UM ANO PLENO DE ACONTECIMENTOS
O ano de 1917 foi denso de factos: os bispos portugueses assinam uma Instrução Pastoral Coletiva na qual se diz que os católicos não devem eximir-se de funções ou cargos públicos, o que levará à constituição do Centro Católico (onde se destacará António Lino Neto); em dezembro ocorre o golpe militar de Sidónio Pais, que institui a chamada “República Nova”, abruptamente interrompida um ano depois em virtude do assassinato do Presidente. O certo é que se inicia um período de atenuação da crise religiosa, que corresponde (conforme Luís Salgado de Matos em A Separação do Estado e da Igreja, D. Quixote, 2010) à concordata informal de Sidónio Pais, à orientação pacificadora de Bento XV, à abertura do Presidente António José de Almeida, tendo entretanto ocorrido a beatificação de Nuno Álvares Pereira em 1918 E bem longe, em outubro de 1917, as convulsões sociais na Rússia culminariam na queda do czarismo e depois na revolução bolchevique. Tudo isto está em pano de fundo em Fátima.

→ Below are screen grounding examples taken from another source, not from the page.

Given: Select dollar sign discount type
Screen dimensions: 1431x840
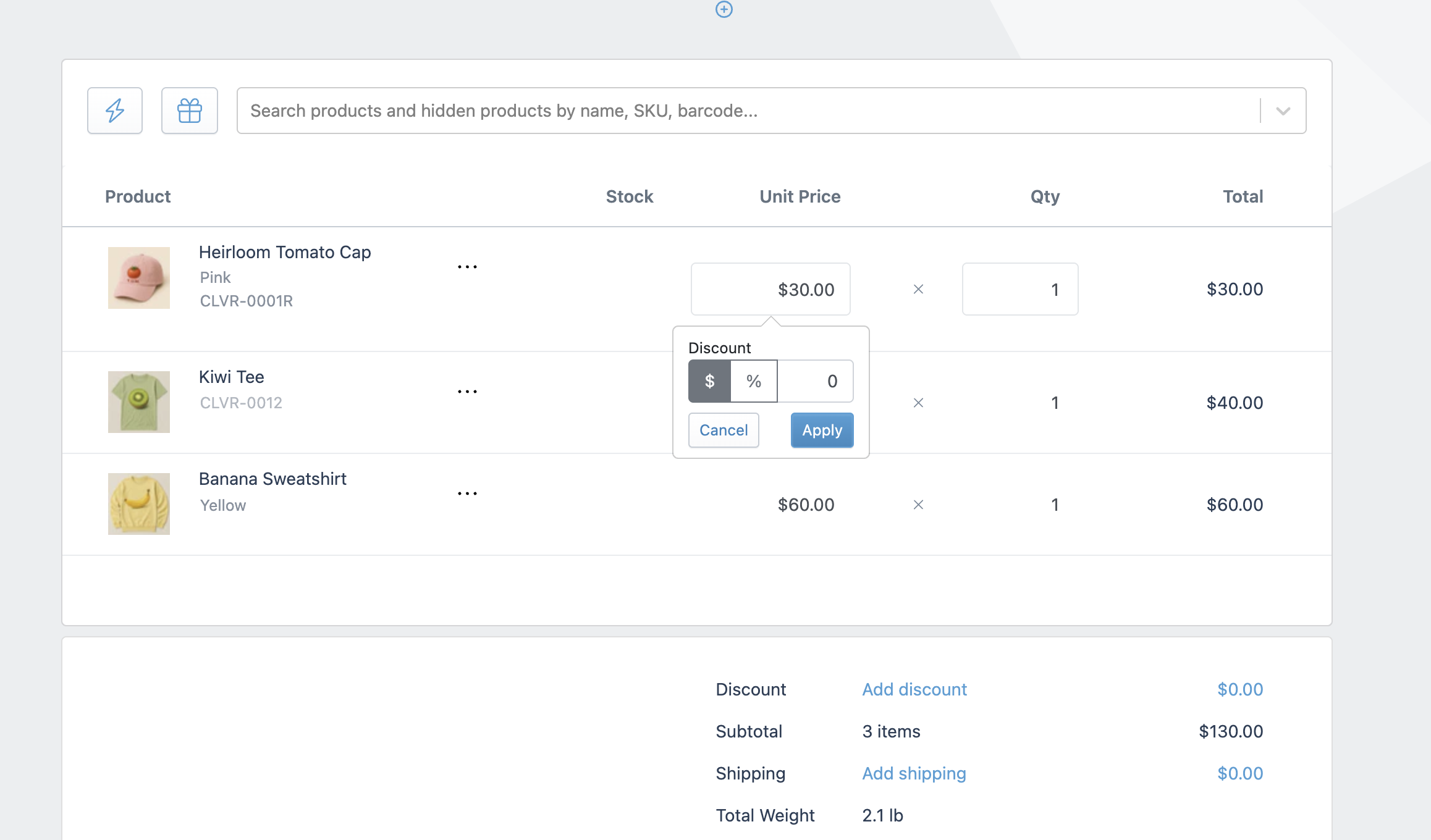Looking at the screenshot, I should tap(709, 381).
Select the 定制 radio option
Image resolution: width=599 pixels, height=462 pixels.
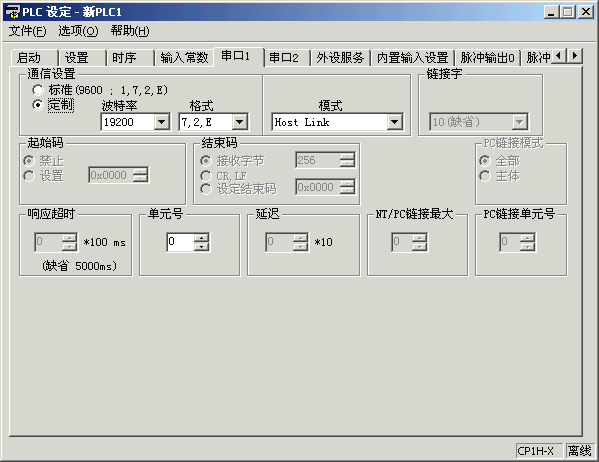pos(38,105)
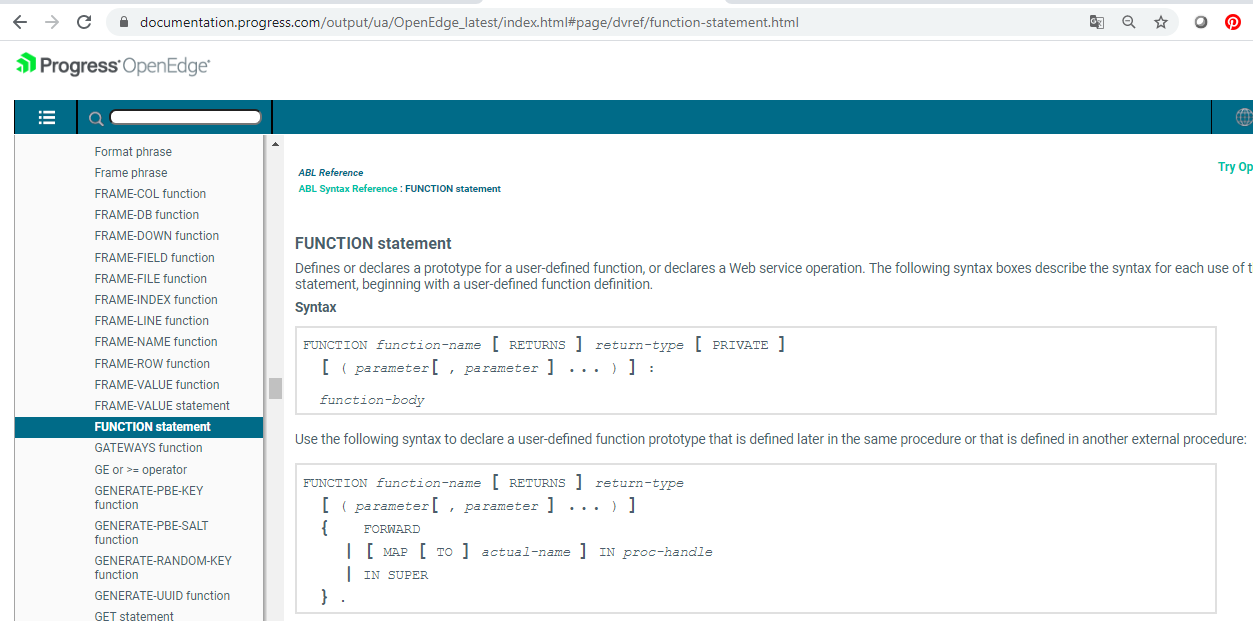The image size is (1253, 621).
Task: Toggle the dark mode extension icon
Action: coord(1200,21)
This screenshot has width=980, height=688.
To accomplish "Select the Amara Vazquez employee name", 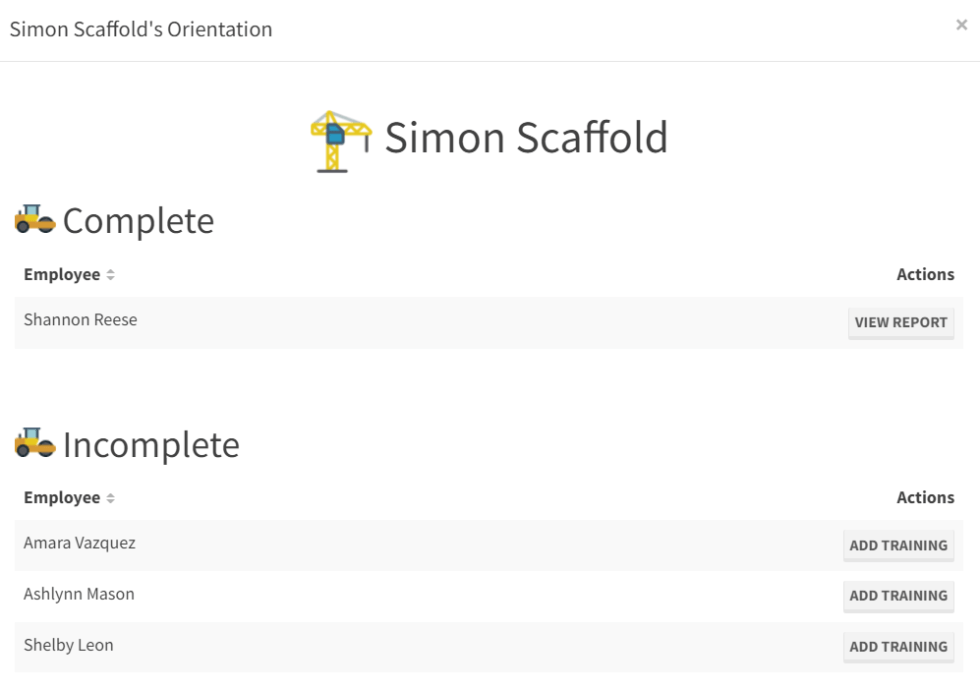I will [80, 543].
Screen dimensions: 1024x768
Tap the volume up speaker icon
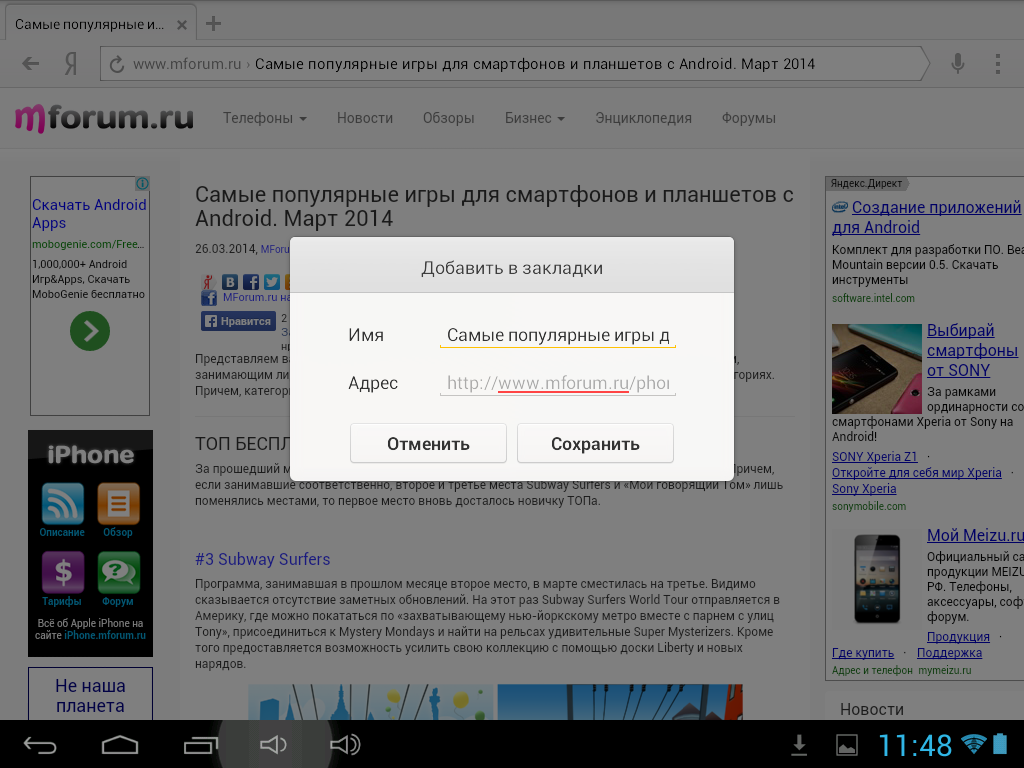pos(345,745)
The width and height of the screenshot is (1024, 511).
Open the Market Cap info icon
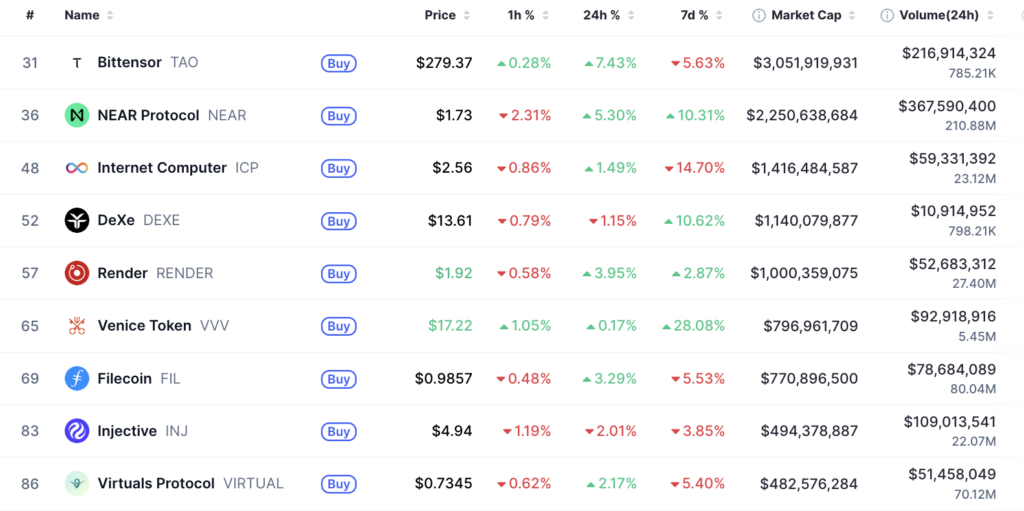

O centro do fenómeno encontra-se na mensagem – ligada ao amor, à oração, à conversão e à paz. Estamos, como salienta o autor, perante visões, encaradas como “diálogos interiores, com a ajuda do Espírito Santo”, resultantes de um “mecanismo natural de projeção, de compensação, de diálogo transposto para um encontro”. As “visões são olhares humanos, a partir do olhar de Deus sobre a nossa realidade, para provocar e mover a Humanidade a corresponder ao maior bem criador de esperança no futuro”. Esse o ponto fundamental de que parte o autor, projetando essa hermenêutica na evolução histórica que reforçará a mensagem: desde a primeira Guerra Mundial e da epidemia da pneumónica até ao atentado ao Papa João Paulo II em 13 de maio de 1981… E é a tensão complexa entre a religiosidade popular e a visão cristã da relação entre Deus e os homens que, no fundo, aqui está bem presente.